Giant plasma bubbles - wispy clouds of electrically charged gas particles formed after dark in the upper atmosphere - hold the key for future warfare as they can bend and disperse radio waves, interfering with communications, a research indicates.

Researchers from the Johns Hopkins University's Applied Physics Laboratory (APL) have presented a new computer model that could help predict the impact of such bubbles on future military operations.

They provide evidence that plasma bubbles may have contributed to the communications outages during the battle between the US forces and militants at the snowcapped peak of Takur Ghar in Afghanistan in 2002.

In the atmosphere above Afghanistan, peak bubble season generally occurs during the spring.

Given the timing and location of the battle of Takur Ghar, the researchers thought these atmospheric anomalies could have been present.

To confirm their suspicions, Kelly's team looked at data from the Global Ultraviolet Imager (GUVI) instrument aboard NASA's Thermosphere, Ionosphere, Mesosphere Energetics and Dynamics (TIMED) mission.

"The TIMED spacecraft flew over the battle field at about the right time," said lead researcher Michael Kelly.

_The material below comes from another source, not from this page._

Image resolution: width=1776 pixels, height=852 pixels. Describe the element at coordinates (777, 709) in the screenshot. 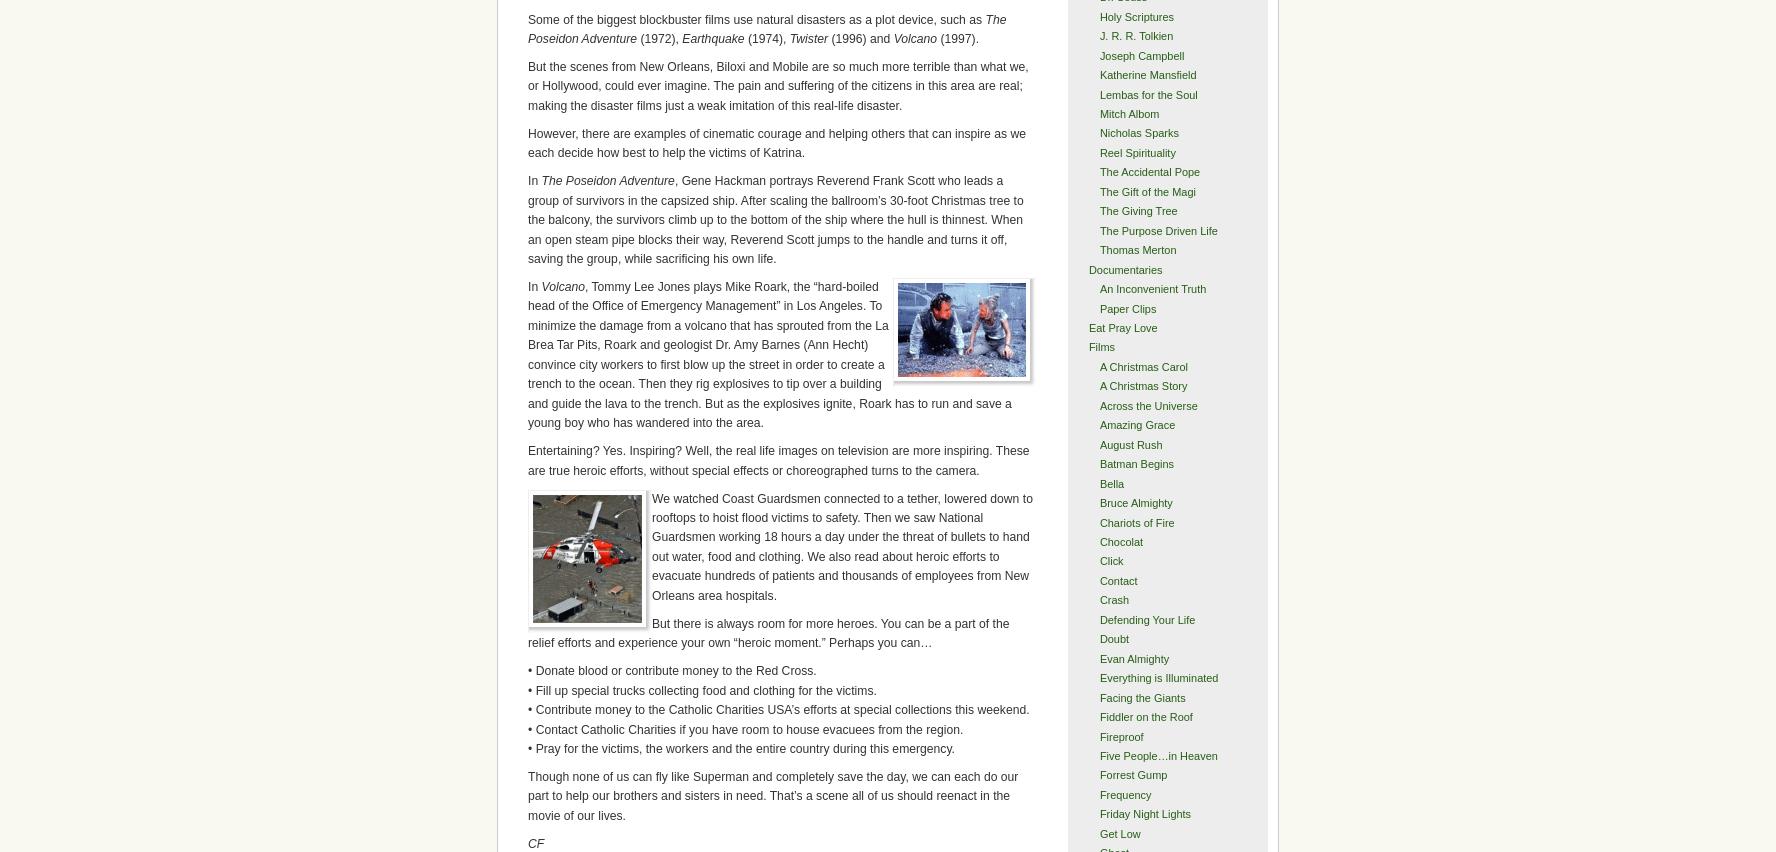

I see `'• Contribute money to the Catholic Charities USA’s efforts at special collections this weekend.'` at that location.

Joseph Comberiate, a space physicist at APL, developed a technique to transform the 2D satellite images into 3D representations of plasma bubbles.

Using this technique, authors were able to show that on March 4, 2002 there was a plasma bubble directly between the ill-fated US Chinook helicopter and the communications satellite.

Just after daybreak, the Chinook crash-landed on the peak under heavy enemy fire and three men were killed in the ensuing fire-fight.

"The new model shows the electron-depleted regions of the atmosphere where radio wave interference, known as scintillation, is most likely to occur," Kelly said.

Plasma is pervasive in the upper atmosphere during daylight hours when the Sun's radiation rips electrons from atoms and molecules.

Sunlight keeps the plasma stable during the day, but at night, the charged particles re-combine to form electrically neutral atoms and molecules again.

Their work has been accepted for publication in a journal of the American Geophysical Union called Space Weather.